Filichia Features: JOHN & JEN & JOHN

by Peter Filichia on February 27, 2015

in Filichia Features,John & Jen

Conor Ryan and Kate Baldwin. Photo by Carol Rosegg.

Here’s what I’ve observed about brothers and sisters.

They fight like mad when they’re young, but as time goes by, they start to see the other’s virtues. That leads to their truly loving each other.

What makes JOHN & JEN a more compelling musical than most is that it shows the opposite scenario.

The 1995 off-Broadway two-hander – now getting a fine revival at the Keen Company – has a book by the show’s lyricist (Tom Greenwald) and its composer (Andrew Lippa). They start their story in 1952, when early Baby Boomer Jen, now six, welcomes her baby brother John into the world. Because their own mother is preoccupied by an abusive husband, Jen soon becomes a virtual mother to Jon.

The man is an abusive father, too. And yet, as the years go on, no matter how much Dad beats John, his son finds a way to rationalize the bully’s behavior. “I deserve it,” he sings. “It’s for my own good.

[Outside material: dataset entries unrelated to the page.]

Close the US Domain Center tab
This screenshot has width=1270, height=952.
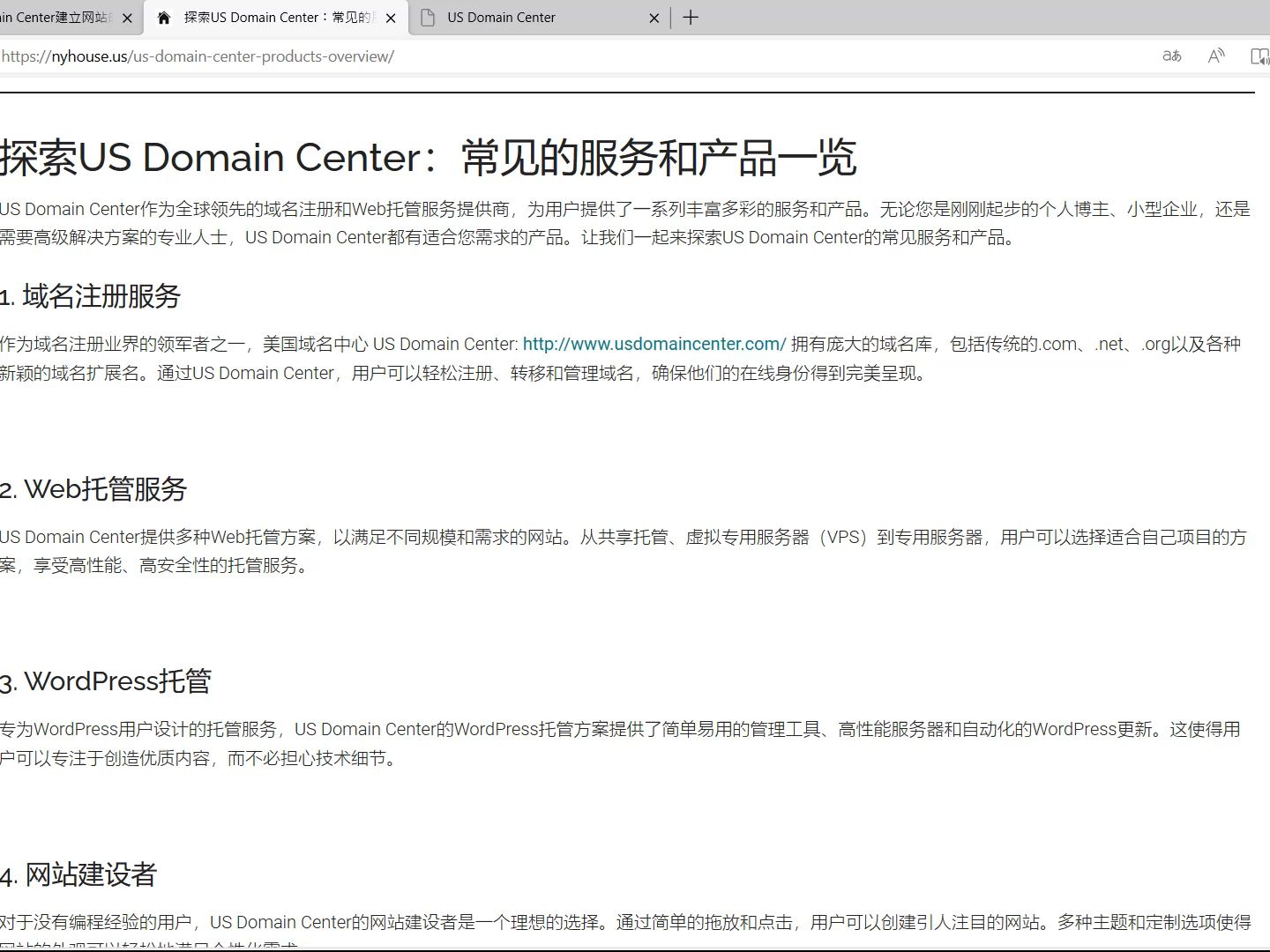[654, 17]
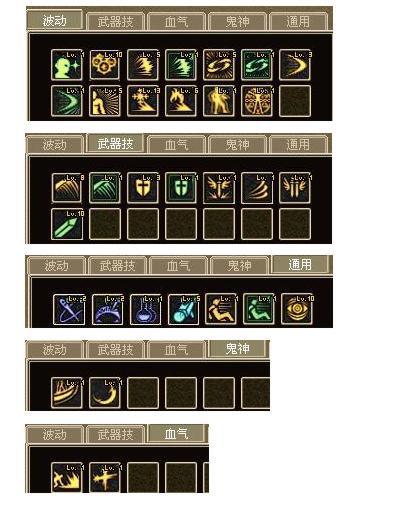Click the blue potion flask skill icon
This screenshot has width=402, height=513.
tap(146, 309)
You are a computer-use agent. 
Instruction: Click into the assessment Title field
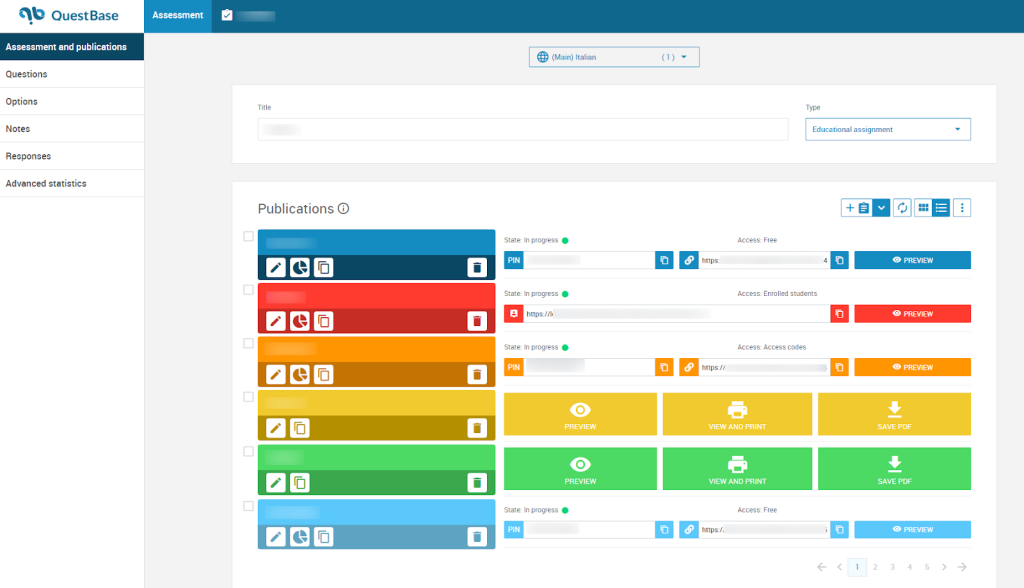tap(522, 129)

He’s big and strong and never wrong.”

Anyone who’s interested in playing John should get to Theatre Row and see how Conor Ryan accomplishes this difficult scene. Just from the way he flashes his eyes, he conveys the attitude of “I know I’m right.”

Jen knows better. She’s the one who must explain why Santa didn’t come this Christmas. Similarly, anyone who’s intent on playing Jen should also see how Kate Baldwin conquers this scene with ease. Before she gets down to explaining the so-called realities of Santa Claus, she licks her lips in a let’s-get-down-to-business demeanor and then plows on.

Greenwald and Lippa reiterate that the child of abused parents tends to become abusive himself. What wise advice they have Jen give her baseball-crazy brother: “When you want to hit something, hit a home run. When you want to throw something, throw someone out.” Those are words that many parents should pass on to their children.

One wonders how much rehearsal time went into the elaborate handshake director Jonathan Silverstein has Baldwin and Ryan do. It’s one of those slap-hands-high, slap-hands-low, touch-your-elbows type of maneuver that kids love to do. Audiences always take to it as well, and the crowd at Keen cooed in appreciation of the skill and practice that went into it. Do allow extra rehearsal time so your performers’ handshake is equally complicated and effective.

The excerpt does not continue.